But that was the kind of thing that this audience was not very
comfortable with.

HAYES: No. And there was palpable discomfort throughout the entire
conversation, I think, around immigration, precisely because all the
candidates were attempts to thread this needle and because they`ve been
doing this throughout the campaign. But it`s been particularly true in
Florida as the stakes have risen, which is their super PACs and campaigns
are running ads in a variety of different mediums, whether it`s mailers,
whether Spanish language radio ads, that are incredibly negative and
cutting, and then they have to own them standing next to the person on
stage. That`s always difficult.

And tonight, I thought that no one seemed to really want to embrace
the most negative attacks that they`ve been wielding against each other in
their advertising.

O`DONNELL: John Heilemann, there was an annex audience that it looked
like they were in another building, a Hispanic group that were sending in
some questions from there. That`s a kind of unique arrangement for Florida
to be having a debate with those two audiences.

HEILEMANN: Yes, it is. And it`s a unique state, for sure, Lawrence.
But I think you know, we -- this issue is -- I mean, to cut to the core of
it, you know, Mitt Romney -- Newt Gingrich is right about Mitt Romney.

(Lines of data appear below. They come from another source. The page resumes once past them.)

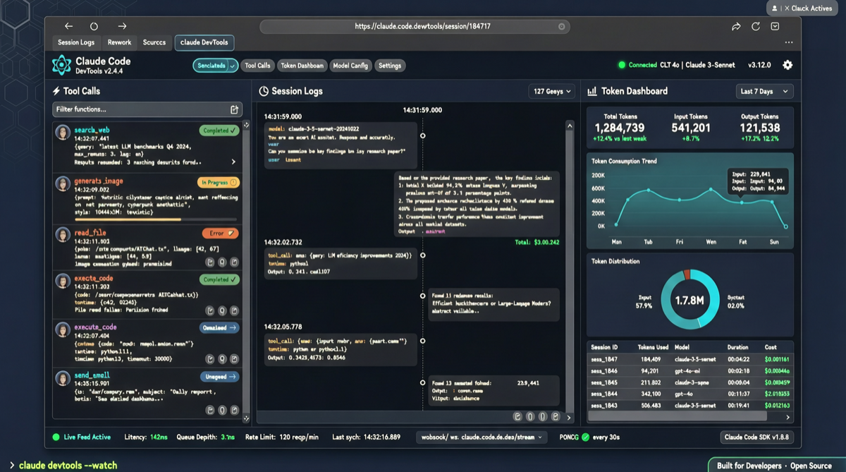This screenshot has height=472, width=846.
Task: Select the claude DevTools browser tab
Action: (204, 42)
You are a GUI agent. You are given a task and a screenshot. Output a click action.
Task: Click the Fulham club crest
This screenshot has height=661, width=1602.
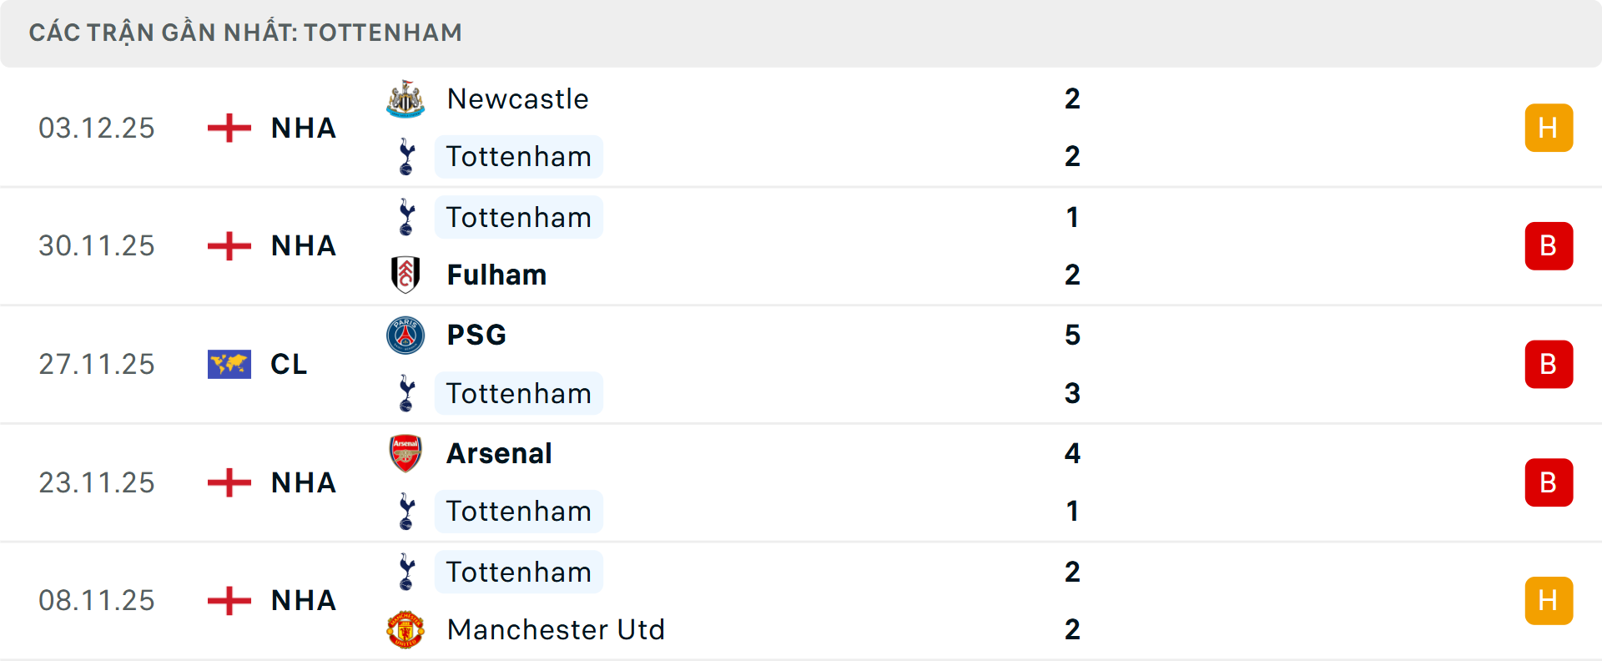pos(406,275)
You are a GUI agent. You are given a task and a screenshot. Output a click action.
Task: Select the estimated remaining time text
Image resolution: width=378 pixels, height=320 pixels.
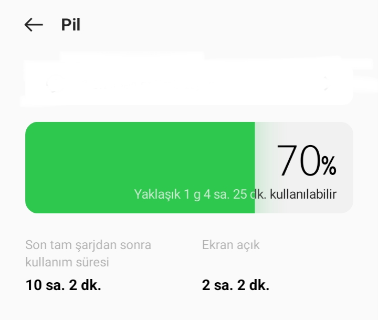point(235,194)
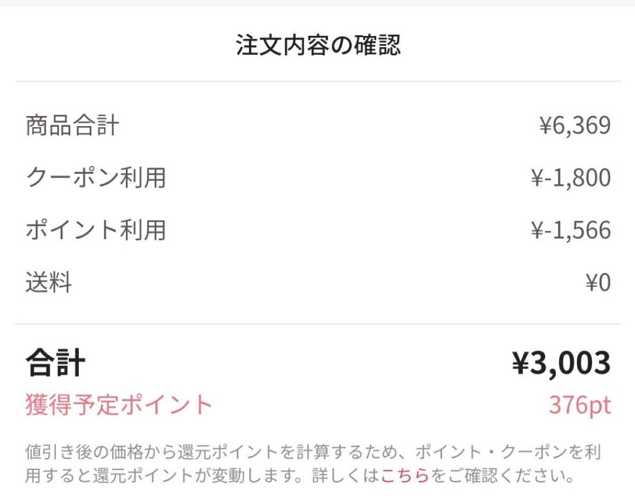Open the こちら details link
This screenshot has height=503, width=635.
click(x=404, y=475)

He has become the most right wing, anti-immigration, most
restrictionist Republican candidate among the presidential candidates.
He`s done that for a reason, tactically and strategically in this primary.
It helped him to get rid of Rick Perry.

Rick Perry`s debate performances were bad. But the truth is a lot of
the damage was done by Mitt Romney against Rick Perry on the issue of

It`s helped him to help thwart Newt Gingrich in various ways in Iowa
and elsewhere.

But now, Romney finds himself in a situation where I think a recent
poll has him with about 27 percent or 28 percent of support among Hispanics
nationally. And that is a number that makes it impossible for Mitt Romney
to win a general election.

It is particularly problematic in the context of Barack Obama who
actually is underperforming with Hispanics right now.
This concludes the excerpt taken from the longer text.